### PROBLEM DESCRIPTION
Set down all of the records exactly.
====== DATA FOR THIS TASK ======
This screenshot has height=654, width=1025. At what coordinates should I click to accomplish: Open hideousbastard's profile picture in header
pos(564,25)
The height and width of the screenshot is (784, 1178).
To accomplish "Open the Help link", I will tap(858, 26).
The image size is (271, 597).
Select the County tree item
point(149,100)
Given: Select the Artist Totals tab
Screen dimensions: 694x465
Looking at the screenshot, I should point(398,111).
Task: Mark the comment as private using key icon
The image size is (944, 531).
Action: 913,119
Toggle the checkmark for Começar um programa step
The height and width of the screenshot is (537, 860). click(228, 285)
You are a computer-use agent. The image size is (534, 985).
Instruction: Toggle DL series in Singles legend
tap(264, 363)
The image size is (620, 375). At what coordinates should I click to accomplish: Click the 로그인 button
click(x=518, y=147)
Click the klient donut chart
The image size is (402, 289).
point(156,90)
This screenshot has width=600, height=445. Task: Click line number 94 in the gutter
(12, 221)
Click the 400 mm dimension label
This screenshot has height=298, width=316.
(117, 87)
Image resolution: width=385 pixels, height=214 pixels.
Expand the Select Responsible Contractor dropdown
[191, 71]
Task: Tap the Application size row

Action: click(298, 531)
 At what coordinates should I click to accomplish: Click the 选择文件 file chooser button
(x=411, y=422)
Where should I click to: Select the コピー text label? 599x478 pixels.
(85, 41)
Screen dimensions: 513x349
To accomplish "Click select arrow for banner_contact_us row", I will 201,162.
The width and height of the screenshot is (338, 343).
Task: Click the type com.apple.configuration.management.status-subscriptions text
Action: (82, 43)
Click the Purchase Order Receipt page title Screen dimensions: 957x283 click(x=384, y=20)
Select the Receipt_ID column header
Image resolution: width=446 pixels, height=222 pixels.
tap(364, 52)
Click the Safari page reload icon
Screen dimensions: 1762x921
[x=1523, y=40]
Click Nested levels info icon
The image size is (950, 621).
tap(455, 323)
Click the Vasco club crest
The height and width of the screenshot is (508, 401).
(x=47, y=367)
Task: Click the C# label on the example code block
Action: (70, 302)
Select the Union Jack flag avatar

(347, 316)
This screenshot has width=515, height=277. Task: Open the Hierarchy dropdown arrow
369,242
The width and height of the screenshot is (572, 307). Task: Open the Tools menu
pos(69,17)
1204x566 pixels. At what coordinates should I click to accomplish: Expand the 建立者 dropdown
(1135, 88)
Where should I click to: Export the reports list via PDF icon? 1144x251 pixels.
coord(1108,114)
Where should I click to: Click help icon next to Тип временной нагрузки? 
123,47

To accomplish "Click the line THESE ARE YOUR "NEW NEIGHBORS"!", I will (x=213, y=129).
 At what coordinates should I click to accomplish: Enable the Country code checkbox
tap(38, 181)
======
### REPLY
This screenshot has height=654, width=1025. At what coordinates should I click to accomplish: Open hideousbastard's profile picture in header
pos(564,25)
The height and width of the screenshot is (784, 1178).
To accomplish "Open the Help link", I will tap(858, 26).
The image size is (271, 597).
Select the County tree item
point(149,100)
Given: Select the Artist Totals tab
Screen dimensions: 694x465
Looking at the screenshot, I should point(398,111).
Task: Mark the comment as private using key icon
The image size is (944, 531).
Action: 913,119
Toggle the checkmark for Começar um programa step
The height and width of the screenshot is (537, 860). click(228, 285)
You are a computer-use agent. The image size is (534, 985).
Instruction: Toggle DL series in Singles legend
tap(264, 363)
The image size is (620, 375). At what coordinates should I click to accomplish: Click the 로그인 button
click(x=518, y=147)
Click the klient donut chart
The image size is (402, 289).
point(156,90)
This screenshot has width=600, height=445. Task: Click line number 94 in the gutter
(12, 221)
Click the 400 mm dimension label
This screenshot has height=298, width=316.
(117, 87)
Image resolution: width=385 pixels, height=214 pixels.
Expand the Select Responsible Contractor dropdown
[191, 71]
Task: Tap the Application size row

Action: click(298, 531)
 At what coordinates should I click to accomplish: Click the 选择文件 file chooser button
(x=411, y=422)
Where should I click to: Select the コピー text label? 599x478 pixels.
(85, 41)
Screen dimensions: 513x349
To accomplish "Click select arrow for banner_contact_us row", I will 201,162.
The width and height of the screenshot is (338, 343).
Task: Click the type com.apple.configuration.management.status-subscriptions text
Action: (82, 43)
Click the Purchase Order Receipt page title Screen dimensions: 957x283 click(x=384, y=20)
Select the Receipt_ID column header
Image resolution: width=446 pixels, height=222 pixels.
tap(364, 52)
Click the Safari page reload icon
Screen dimensions: 1762x921
[x=1523, y=40]
Click Nested levels info icon
The image size is (950, 621).
tap(455, 323)
Click the Vasco club crest
The height and width of the screenshot is (508, 401).
(x=47, y=367)
Task: Click the C# label on the example code block
Action: (70, 302)
Select the Union Jack flag avatar

(347, 316)
This screenshot has width=515, height=277. Task: Open the Hierarchy dropdown arrow
369,242
The width and height of the screenshot is (572, 307). Task: Open the Tools menu
pos(69,17)
1204x566 pixels. At what coordinates should I click to accomplish: Expand the 建立者 dropdown
(1135, 88)
Where should I click to: Export the reports list via PDF icon? 1144x251 pixels.
coord(1108,114)
Where should I click to: Click help icon next to Тип временной нагрузки? 
123,47

To accomplish "Click the line THESE ARE YOUR "NEW NEIGHBORS"!", I will (x=213, y=129).
 At what coordinates should I click to accomplish: Enable the Country code checkbox
tap(38, 181)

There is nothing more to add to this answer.